After the 2006 coup in Thailand, the Thai police has been active in monitoring and silencing dissidents online. Censorship of the Internet is carried out by the Ministry of Information and Communications Technology of Thailand and the Royal Thai Police, in collaboration with the Communications Authority of Thailand and the Telecommunication Authority of Thailand.
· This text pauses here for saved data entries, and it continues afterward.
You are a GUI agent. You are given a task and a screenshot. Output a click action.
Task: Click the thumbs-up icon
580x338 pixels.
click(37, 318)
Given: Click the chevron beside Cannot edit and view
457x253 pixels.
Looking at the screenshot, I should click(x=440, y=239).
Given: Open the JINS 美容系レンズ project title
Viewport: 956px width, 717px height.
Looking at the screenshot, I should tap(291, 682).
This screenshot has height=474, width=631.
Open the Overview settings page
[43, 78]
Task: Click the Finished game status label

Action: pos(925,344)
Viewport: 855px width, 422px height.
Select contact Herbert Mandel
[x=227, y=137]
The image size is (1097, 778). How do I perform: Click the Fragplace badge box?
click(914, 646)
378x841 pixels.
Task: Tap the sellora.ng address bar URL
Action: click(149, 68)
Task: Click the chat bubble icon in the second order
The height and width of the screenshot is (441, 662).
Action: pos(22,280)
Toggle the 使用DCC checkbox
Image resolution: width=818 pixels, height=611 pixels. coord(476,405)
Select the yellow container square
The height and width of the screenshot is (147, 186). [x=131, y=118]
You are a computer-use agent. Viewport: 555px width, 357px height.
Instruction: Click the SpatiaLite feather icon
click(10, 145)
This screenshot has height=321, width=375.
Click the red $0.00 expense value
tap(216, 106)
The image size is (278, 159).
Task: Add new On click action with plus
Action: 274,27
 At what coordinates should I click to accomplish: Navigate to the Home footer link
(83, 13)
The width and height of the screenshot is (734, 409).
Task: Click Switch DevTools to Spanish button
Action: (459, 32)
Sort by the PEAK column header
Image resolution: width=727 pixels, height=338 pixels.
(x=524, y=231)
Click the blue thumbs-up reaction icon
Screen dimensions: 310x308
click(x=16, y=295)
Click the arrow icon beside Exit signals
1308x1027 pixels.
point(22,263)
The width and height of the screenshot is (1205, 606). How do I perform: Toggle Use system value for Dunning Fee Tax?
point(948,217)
On 29 April 2010, Wipas Raksakulthai was arrested on charges of lèse majesté following a post to his Facebook account criticizing King Bhumibol. In May 2011, Amnesty International named him a "prisoner of conscience."

==India==
Cyber Crime Investigation Cell is a wing of Mumbai Police, India, to deal with computer crimes, and to enforce provisions of India's Information Technology Law, namely, The Information Technology Act, 2000, and various cyber crime-related provisions of criminal laws, including the Indian Penal Code, and the Companies Act of India subsection on IT-Sector responsibilities of corporate measures to protect cybersecurity. Cyber Crime Investigation Cell is a part of the Crime Branch, Criminal Investigation Department of the Mumbai Police.

Andhra Pradesh Cyber Crime Investigation Cell is a wing of Hyderabad Police, India, to deal with Cyber crimes.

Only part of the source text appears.